State Comptroller Urges Overhaul of Israel's Long-Standing Inflation Target Amidst Uncertainty


by Ifi Reporter Category:Financial Jan 8, 2024

In a groundbreaking move, State Comptroller Mattaniho Engelman is recommending a comprehensive reassessment of Israel's fixed inflation target, which has remained unchanged at 1% to 3% per year for two decades. The recommendation comes as inflation exceeded the government's target, leading to deviations that could significantly impact the state budget and corporate financial planning.

Engelman's call for a reevaluation is grounded in the recent economic developments, particularly the surge in inflation post-COVID, with the inflation rate reaching 5.3% in 2022. The State Comptroller's Office conducted an extensive examination of various governmental bodies, including the Bank of Israel and the Ministry of Finance, to evaluate their preparedness for such a scenario.

The audit revealed that from 2003 to 2022, inflation deviated from the target range of 1.9% to 3.9%. Notably, the year 2022 saw a 2.3% deviation, aligning with global trends. Despite the significant increase, the Ministry of Finance opted not to develop a dedicated contingency plan for inflation, citing the absence of abnormal inflation outbreaks in Israel.

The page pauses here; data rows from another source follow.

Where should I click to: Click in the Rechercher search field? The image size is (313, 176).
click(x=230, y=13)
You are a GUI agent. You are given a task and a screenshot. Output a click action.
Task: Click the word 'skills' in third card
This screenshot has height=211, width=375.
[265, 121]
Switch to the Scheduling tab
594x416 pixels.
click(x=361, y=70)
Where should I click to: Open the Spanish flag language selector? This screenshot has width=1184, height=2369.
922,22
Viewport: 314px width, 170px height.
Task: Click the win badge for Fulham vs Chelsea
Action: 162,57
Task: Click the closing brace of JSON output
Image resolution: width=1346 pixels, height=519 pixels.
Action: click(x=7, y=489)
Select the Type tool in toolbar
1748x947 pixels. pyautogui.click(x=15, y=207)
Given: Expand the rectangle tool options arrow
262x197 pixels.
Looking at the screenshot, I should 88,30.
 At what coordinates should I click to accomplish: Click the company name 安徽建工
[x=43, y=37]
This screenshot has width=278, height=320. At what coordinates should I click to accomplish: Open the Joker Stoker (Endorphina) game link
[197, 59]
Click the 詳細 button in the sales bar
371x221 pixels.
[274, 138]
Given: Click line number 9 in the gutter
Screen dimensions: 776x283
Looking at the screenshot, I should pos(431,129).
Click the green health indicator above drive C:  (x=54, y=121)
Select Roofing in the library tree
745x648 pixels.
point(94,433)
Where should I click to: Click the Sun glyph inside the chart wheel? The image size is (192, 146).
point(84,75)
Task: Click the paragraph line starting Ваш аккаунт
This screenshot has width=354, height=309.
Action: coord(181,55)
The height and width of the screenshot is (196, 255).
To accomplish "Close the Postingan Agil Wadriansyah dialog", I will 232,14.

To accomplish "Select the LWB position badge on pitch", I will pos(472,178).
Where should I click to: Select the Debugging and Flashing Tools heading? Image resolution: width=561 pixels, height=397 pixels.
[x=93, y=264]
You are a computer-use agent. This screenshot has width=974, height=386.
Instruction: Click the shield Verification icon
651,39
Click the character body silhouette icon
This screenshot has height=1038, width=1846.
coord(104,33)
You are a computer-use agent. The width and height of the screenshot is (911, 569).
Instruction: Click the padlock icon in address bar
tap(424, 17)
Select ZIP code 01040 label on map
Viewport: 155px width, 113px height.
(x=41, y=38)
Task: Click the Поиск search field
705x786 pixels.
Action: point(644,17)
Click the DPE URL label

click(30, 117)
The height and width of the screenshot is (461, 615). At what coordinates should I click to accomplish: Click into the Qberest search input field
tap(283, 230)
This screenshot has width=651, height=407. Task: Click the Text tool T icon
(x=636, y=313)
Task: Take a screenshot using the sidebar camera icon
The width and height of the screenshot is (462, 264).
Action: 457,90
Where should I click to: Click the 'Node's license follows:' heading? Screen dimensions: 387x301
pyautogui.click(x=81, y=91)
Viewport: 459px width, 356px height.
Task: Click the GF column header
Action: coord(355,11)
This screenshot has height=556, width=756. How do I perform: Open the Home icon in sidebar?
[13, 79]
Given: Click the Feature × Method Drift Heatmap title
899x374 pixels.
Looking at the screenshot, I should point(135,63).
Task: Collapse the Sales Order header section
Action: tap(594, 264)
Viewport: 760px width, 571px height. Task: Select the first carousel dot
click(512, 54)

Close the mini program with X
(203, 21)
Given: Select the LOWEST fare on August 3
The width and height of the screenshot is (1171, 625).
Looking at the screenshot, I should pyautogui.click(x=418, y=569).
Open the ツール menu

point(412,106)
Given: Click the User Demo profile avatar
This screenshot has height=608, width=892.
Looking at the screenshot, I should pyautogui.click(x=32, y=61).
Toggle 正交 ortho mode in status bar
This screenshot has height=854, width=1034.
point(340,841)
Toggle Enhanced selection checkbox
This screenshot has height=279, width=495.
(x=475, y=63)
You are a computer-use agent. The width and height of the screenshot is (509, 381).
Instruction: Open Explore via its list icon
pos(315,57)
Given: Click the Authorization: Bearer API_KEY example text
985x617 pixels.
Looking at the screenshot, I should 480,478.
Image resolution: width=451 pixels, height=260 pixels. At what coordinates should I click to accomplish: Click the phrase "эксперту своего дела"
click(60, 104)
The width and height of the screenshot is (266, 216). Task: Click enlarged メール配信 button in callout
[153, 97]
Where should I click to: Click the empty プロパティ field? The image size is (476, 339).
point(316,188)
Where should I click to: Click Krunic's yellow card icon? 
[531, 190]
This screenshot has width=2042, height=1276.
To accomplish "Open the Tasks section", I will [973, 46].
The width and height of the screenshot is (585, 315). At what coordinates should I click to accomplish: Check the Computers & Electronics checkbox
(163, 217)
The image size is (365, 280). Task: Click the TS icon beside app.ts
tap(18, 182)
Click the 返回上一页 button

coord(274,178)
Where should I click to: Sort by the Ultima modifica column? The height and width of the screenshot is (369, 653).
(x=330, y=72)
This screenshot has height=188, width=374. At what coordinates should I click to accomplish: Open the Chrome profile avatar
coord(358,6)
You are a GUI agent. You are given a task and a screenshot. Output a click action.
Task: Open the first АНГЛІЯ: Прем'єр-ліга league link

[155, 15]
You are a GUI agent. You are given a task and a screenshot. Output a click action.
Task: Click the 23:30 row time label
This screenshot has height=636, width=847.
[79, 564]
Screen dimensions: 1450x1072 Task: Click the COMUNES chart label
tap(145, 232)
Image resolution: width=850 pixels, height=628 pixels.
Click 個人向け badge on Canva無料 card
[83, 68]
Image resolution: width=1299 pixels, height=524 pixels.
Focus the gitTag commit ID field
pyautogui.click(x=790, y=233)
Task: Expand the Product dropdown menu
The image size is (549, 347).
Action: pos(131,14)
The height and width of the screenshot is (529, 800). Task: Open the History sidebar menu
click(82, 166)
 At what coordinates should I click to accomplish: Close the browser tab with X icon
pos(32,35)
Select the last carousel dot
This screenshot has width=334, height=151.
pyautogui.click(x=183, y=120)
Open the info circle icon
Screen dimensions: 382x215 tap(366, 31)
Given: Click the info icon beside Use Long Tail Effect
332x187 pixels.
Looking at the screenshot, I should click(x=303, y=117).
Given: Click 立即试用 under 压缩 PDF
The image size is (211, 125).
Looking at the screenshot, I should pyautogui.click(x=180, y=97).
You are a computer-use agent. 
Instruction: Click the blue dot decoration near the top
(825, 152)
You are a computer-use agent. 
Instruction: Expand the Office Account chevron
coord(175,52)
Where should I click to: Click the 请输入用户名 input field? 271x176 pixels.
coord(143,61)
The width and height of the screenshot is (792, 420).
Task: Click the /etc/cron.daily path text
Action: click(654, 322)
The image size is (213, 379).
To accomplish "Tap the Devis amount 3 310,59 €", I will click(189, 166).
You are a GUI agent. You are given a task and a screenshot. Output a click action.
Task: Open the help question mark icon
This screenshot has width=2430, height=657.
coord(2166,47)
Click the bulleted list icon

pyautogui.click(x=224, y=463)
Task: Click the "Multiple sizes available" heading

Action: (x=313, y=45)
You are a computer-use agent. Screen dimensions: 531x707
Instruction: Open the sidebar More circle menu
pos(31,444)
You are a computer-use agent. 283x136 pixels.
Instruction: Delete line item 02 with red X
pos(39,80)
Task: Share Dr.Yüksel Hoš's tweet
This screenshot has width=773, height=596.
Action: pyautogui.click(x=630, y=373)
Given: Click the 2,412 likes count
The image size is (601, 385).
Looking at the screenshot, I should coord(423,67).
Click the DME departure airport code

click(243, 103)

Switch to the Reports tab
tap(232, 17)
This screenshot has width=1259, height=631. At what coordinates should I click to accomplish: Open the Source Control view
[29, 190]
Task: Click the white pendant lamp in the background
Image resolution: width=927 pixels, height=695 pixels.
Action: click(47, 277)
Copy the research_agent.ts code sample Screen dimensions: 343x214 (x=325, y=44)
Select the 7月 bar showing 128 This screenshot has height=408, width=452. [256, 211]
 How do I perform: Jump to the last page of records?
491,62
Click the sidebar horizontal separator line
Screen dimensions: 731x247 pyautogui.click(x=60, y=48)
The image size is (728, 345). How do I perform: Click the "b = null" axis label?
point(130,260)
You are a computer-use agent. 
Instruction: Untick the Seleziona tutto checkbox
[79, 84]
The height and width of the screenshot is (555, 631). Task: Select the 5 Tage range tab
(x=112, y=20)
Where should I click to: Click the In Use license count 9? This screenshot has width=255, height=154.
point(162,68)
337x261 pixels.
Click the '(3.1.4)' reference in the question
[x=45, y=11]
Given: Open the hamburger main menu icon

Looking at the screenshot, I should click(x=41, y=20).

Furthermore, the audit uncovered that the Chief Economist's Division at the Ministry of Finance did not update its assessment of the sensitivity of state revenues to inflation, raising concerns about the government's ability to respond effectively.

Engelman recommends that the Ministry of Finance collaborate with professionals, including various departments and the Bank of Israel, to formulate economic plans in line with predicted inflation. Additionally, the State Comptroller advises the Budget Department to explore targeted fiscal measures to assist those adversely affected by inflation while preventing an inflationary spiral.

The audit also shed light on the banking sector, revealing a significant increase in the interest rate gap, benefiting banks in the short term but posing potential risks to credit quality in the future. Engelman calls for increased transparency in the transmission of the Bank of Israel's interest rate changes to the interest paid on public deposits to benefit customers.

In response to these findings, the State Comptroller recommends a systematic policy for managing government engagements linked to price indices and urges the continuation of efforts to reduce the interest rate gap in banks.

The recommended changes could mark a significant shift in Israel's economic policy, impacting not only the state budget but also the financial strategies of companies across the country. The government now faces the task of weighing the potential benefits of an adjusted inflation target against the challenges it may pose to fiscal planning.